→ What the task requires: Beginning at the line with "The image size is (380, 343)." in the records below, return each line up to and including the last, exactly as it stands, but not the pictures.

→ Data for review:

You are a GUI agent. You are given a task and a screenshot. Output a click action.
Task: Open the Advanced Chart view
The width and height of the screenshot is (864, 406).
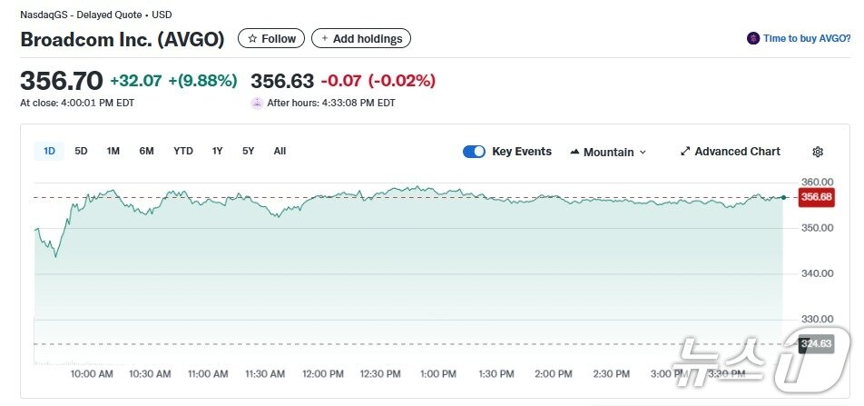[x=737, y=152]
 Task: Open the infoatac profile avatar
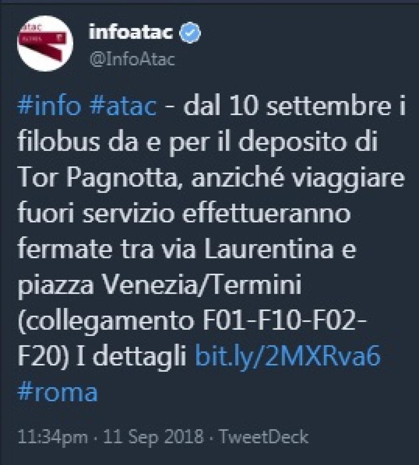click(45, 43)

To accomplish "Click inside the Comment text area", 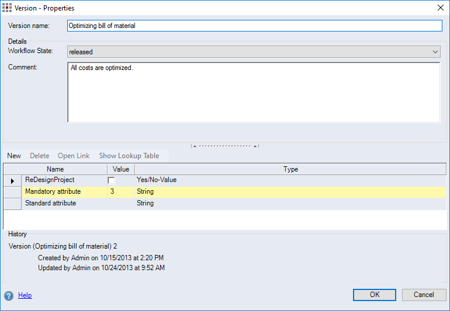I will pyautogui.click(x=254, y=92).
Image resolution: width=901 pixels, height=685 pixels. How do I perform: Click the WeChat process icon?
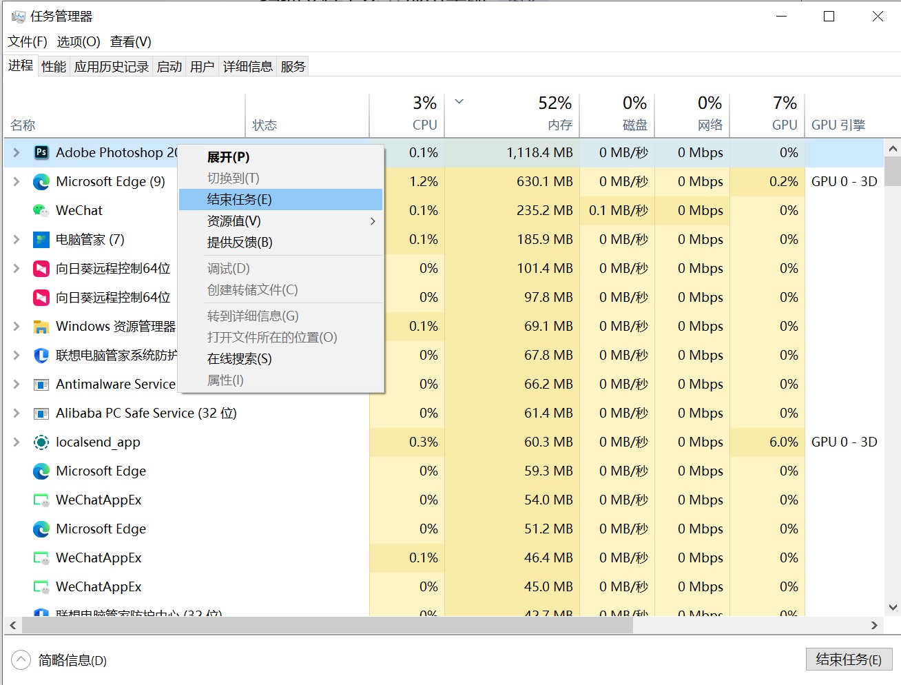pos(41,210)
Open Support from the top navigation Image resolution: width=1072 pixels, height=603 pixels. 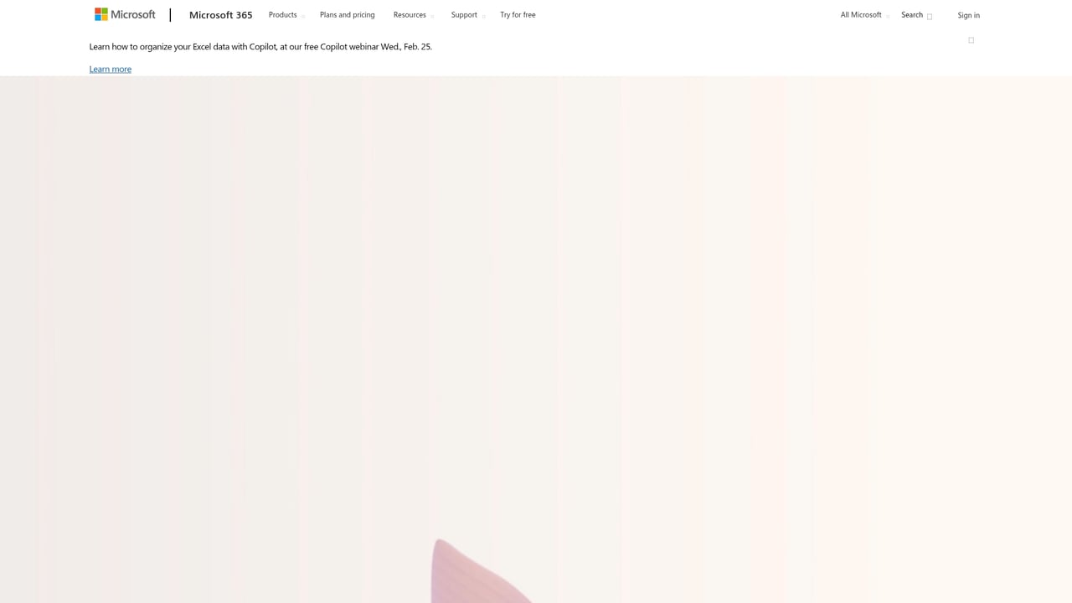(x=464, y=14)
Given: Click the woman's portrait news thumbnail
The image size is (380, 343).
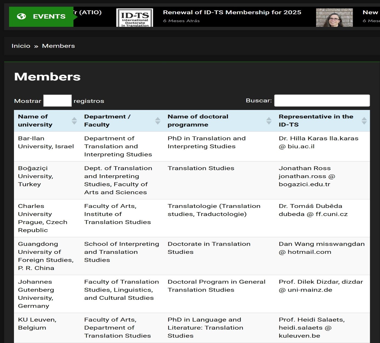Looking at the screenshot, I should click(334, 18).
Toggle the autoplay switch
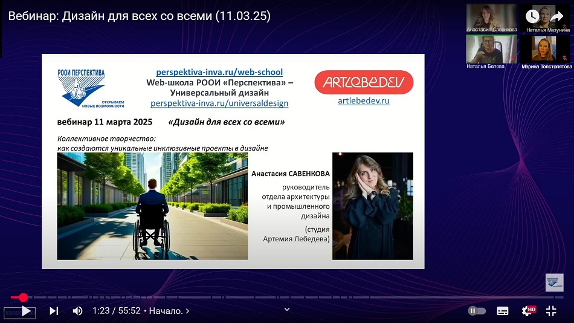The width and height of the screenshot is (574, 323). (477, 311)
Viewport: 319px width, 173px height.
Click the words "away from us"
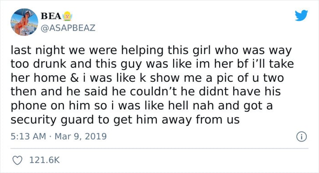coord(200,120)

→ Response area:
The image size is (380, 343).
Looking at the screenshot, I should click(334, 18).
Toggle the autoplay switch
The width and height of the screenshot is (574, 323). (477, 311)
Viewport: 319px width, 173px height.
Click the words "away from us"
coord(200,120)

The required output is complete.